Dr. Sachin Gandotra
DPM, MD (Psychiatry)
Consultant Psychiatrist, Mental Health Foundation
Cannabis remains one of the most commonly used illicit drugs, and its effects have traditionally been seen as less harmful than the outcomes with highly prevalent use of alcohol or other illicit drugs. Globally its use appears to be increasing with an estimated 162 million (4%) of the worlds' adults using it in 2004, a 10% increase on use in the mid 1990s (UNDOC, 2006). Most people begin cannabis use during early adolescence, and peak use usually occurs during late adolescence and young adulthood. It has been estimated that 1 in 11 cannabis users will become dependent.
Cannabis sativa, from which cannabis is derived, is one of the earliest cultivated plants and the first evidence of its use was in China for fibres in 4000 BC. It was here that its psychoactive use was also recognized. Subsequently in India, its use became prevalent for medicinal and recreational purposes as mentioned in a collection of sacred texts called Atharveda dating 1000 BC. Persians knew about the initial euphoric and later dysphoric effects of cannabis before the Christian era. Cannabis was introduced in western medicine around the 19th century by the works of William B O'Shaughnessy, an Irish physician, and by a French psychiatrist Jacques Joseph Mareau's book. In 1964, the chemical structure delta 9 tetrahydrocannibinol (THC) was identified and sparked series of researches in its use. The various forms of cannabis have varied concentrations of the active ingredient THC as, marijuana & Bhang (1-3%); Ganja, cultivated (6-20%); Hashish (Charas) (10-20%); and Hash oil (15-30%). Many synthetic preparations like Nabilone, synthetic THC, Levantradol are available and are much more potent.
The purpose of this writing is to sensitize the general masses about the effects of cannabis beyond the known recreational effects of euphoria, relaxation, intensification of sensory experiences and time distortion. Research over the years has focused on the association between cannabis use and occurrence of psychoses in such individuals and knowledge about this should bring about a consideration of where to draw a line. Cannabis consumption in first time users can lead to a condition called "toxic psychosis" characterized by disorientation, confusion, impaired attention, hallucinations, and paranoid symptoms lasting about a week. Evidence for this comes from studies by Talbot and Teague in 12 Vietnam soldiers, and subsequent studies in India in more than 200 patients who were observed to report such symptoms.

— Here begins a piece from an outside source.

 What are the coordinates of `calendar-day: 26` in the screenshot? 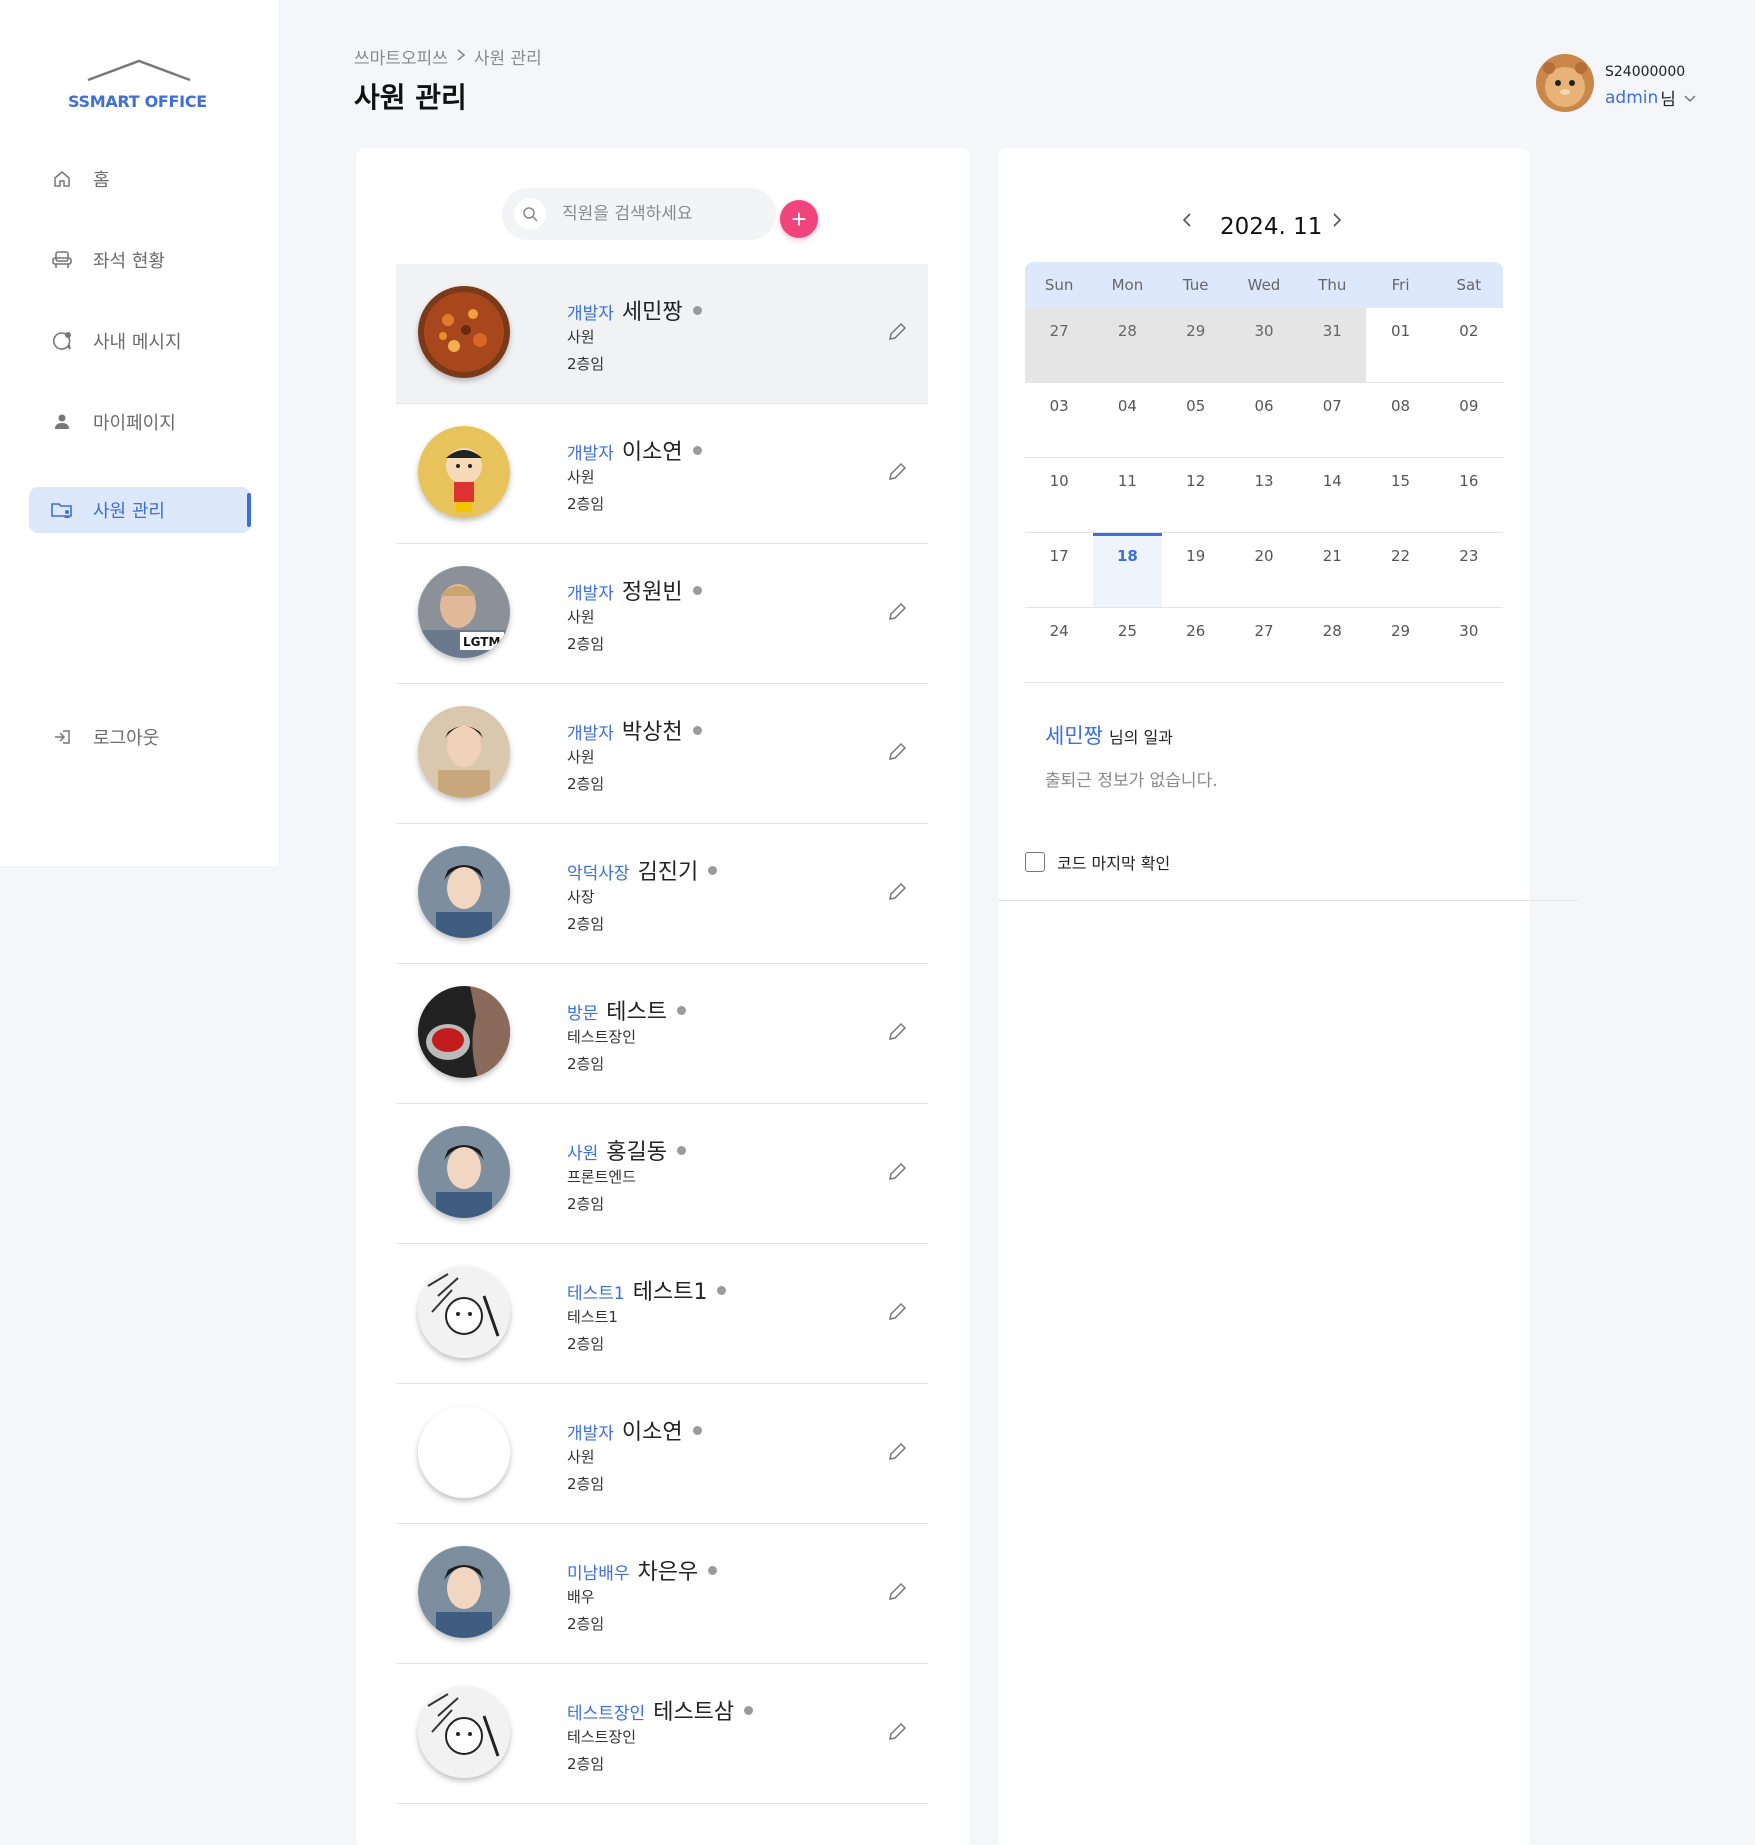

Cannabis use in higher quantities can precipitate "acute functional psychosis" characterized by frank delusions, hallucinations and emotional turmoil. This is evidenced by multiple single case studies and unsystematic series. Perhaps the bulk of research points to the link between cannabis use and schizophrenia. Multiple well designed studies with huge sample sizes and prospective in methodology point to some worth considering associations. Schizophrenia patients using cannabis have been seen to have an earlier age of onset of illness, more psychotic symptoms, worse prognosis because of poor treatment adherence, increased symptom severity and higher relapse rates. The relative risk of schizophrenia in cannabis users is 2.4 times more than in non users, and its use as an independent risk factor for psychosis is a finding in many studies.

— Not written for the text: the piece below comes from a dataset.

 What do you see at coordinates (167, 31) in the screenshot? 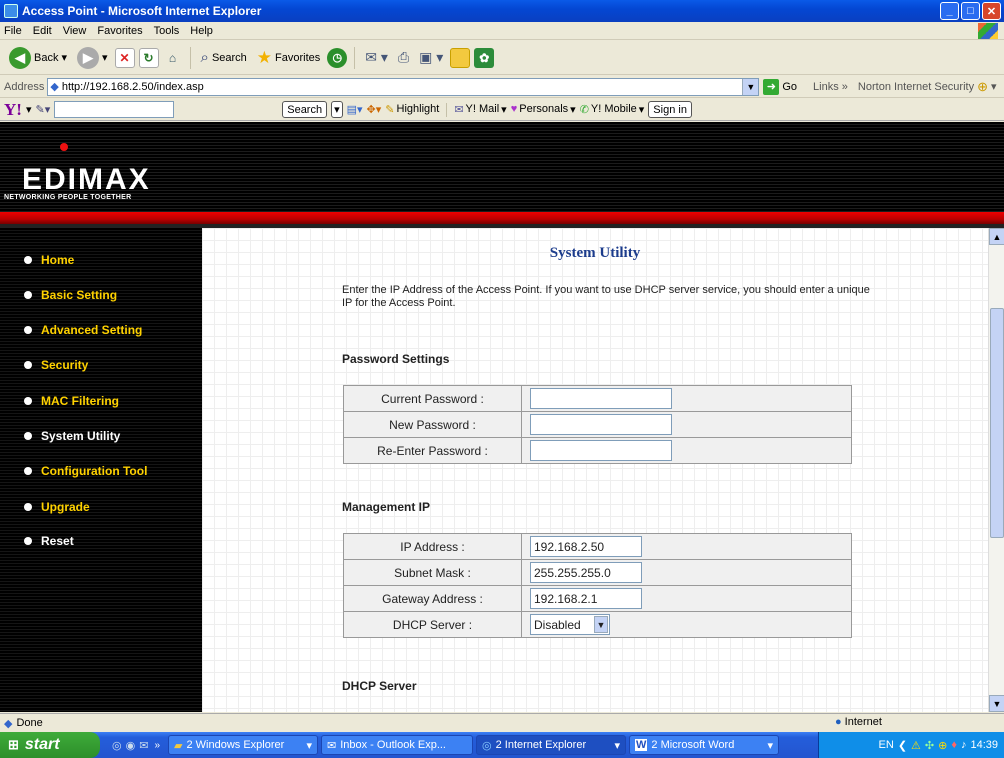
I see `menu-tools: Tools` at bounding box center [167, 31].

Till date in literature, the overall hypotheses proposed are that common independent factors explain the co occurrence, cannabis causes psychosis that would not have occurred in the absence of cannabis use, cannabis precipitates psychosis in persons with genetic vulnerability to schizophrenia, cannabis initiates an early onset of already predetermined psychosis and worsens or prolongs its course, and individuals with psychosis proneness are more likely to become regular or problematic cannabis users than those without these traits. Certainly, there is also literature that refutes or is neutral in its findings, but what is important to understand is that cannabis use beyond moderation is likely to have serious mental health consequences. The moderation is a subjective concept and the associations mentioned above should serve as a rough guideline to judge the recreational use of cannabis versus pathological use versus no use at all.
Since less attention has been focused on developing and evaluating treatment interventions in this area, therefore programmes for adolescent substance abuse treatment in times to come require analysis to incorporate strategies like 12 steps, cognitive behaviour therapy, motivational enhancement, family interventions, gender and cultural competence and continuing care of our children.